**Requirement**
Every line below from the one containing "The width and height of the screenshot is (235, 126)." through the one containing "Given: Switch to the 交易 tab" must be transcribed exactly. Omit all lines outside that stretch.

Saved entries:
──────

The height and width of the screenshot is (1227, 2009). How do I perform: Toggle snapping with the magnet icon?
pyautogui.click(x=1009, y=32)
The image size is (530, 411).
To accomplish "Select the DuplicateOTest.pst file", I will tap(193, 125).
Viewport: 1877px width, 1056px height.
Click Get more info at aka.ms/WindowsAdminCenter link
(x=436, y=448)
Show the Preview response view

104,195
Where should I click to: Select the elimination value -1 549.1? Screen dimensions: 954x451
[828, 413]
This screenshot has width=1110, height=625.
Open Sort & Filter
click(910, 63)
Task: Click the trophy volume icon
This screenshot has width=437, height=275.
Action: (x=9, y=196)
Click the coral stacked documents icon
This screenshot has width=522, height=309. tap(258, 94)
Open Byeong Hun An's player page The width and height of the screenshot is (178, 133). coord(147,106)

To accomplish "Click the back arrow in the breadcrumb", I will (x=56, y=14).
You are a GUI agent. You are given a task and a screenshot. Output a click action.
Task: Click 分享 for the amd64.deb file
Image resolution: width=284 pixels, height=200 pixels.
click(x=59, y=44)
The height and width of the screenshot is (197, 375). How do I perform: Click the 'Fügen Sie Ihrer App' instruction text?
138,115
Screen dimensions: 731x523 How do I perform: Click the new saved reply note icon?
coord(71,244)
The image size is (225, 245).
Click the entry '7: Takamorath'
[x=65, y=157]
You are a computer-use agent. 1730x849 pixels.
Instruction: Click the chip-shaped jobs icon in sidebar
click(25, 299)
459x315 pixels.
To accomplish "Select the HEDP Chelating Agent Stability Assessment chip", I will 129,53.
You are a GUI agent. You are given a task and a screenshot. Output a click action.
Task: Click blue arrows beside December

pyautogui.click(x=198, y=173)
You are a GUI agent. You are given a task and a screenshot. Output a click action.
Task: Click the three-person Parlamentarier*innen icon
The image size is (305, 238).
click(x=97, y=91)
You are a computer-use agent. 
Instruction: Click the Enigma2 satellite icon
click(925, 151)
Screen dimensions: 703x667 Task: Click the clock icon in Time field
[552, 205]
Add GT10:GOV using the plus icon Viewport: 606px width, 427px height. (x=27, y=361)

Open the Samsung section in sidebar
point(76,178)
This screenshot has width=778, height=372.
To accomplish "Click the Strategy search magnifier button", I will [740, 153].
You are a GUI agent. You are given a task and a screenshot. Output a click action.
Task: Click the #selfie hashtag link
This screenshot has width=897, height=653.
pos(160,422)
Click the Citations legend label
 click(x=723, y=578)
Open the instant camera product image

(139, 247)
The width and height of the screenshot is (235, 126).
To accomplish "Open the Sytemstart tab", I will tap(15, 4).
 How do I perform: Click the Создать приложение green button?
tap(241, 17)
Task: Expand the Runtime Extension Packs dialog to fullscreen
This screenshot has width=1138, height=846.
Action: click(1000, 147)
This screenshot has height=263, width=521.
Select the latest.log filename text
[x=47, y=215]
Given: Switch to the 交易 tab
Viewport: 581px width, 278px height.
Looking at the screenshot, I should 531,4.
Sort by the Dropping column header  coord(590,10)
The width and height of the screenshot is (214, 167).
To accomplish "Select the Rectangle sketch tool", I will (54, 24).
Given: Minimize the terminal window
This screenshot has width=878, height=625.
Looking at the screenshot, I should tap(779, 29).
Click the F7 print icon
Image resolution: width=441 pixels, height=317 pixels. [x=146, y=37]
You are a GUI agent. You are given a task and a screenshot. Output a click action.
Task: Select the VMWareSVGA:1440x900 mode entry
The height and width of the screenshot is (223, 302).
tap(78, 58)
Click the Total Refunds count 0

──────

**Expected output**
The width and height of the screenshot is (235, 126).
To accomplish "Open the Sytemstart tab", I will tap(15, 4).
 How do I perform: Click the Создать приложение green button?
tap(241, 17)
Task: Expand the Runtime Extension Packs dialog to fullscreen
This screenshot has width=1138, height=846.
Action: click(1000, 147)
This screenshot has height=263, width=521.
Select the latest.log filename text
[x=47, y=215]
Given: Switch to the 交易 tab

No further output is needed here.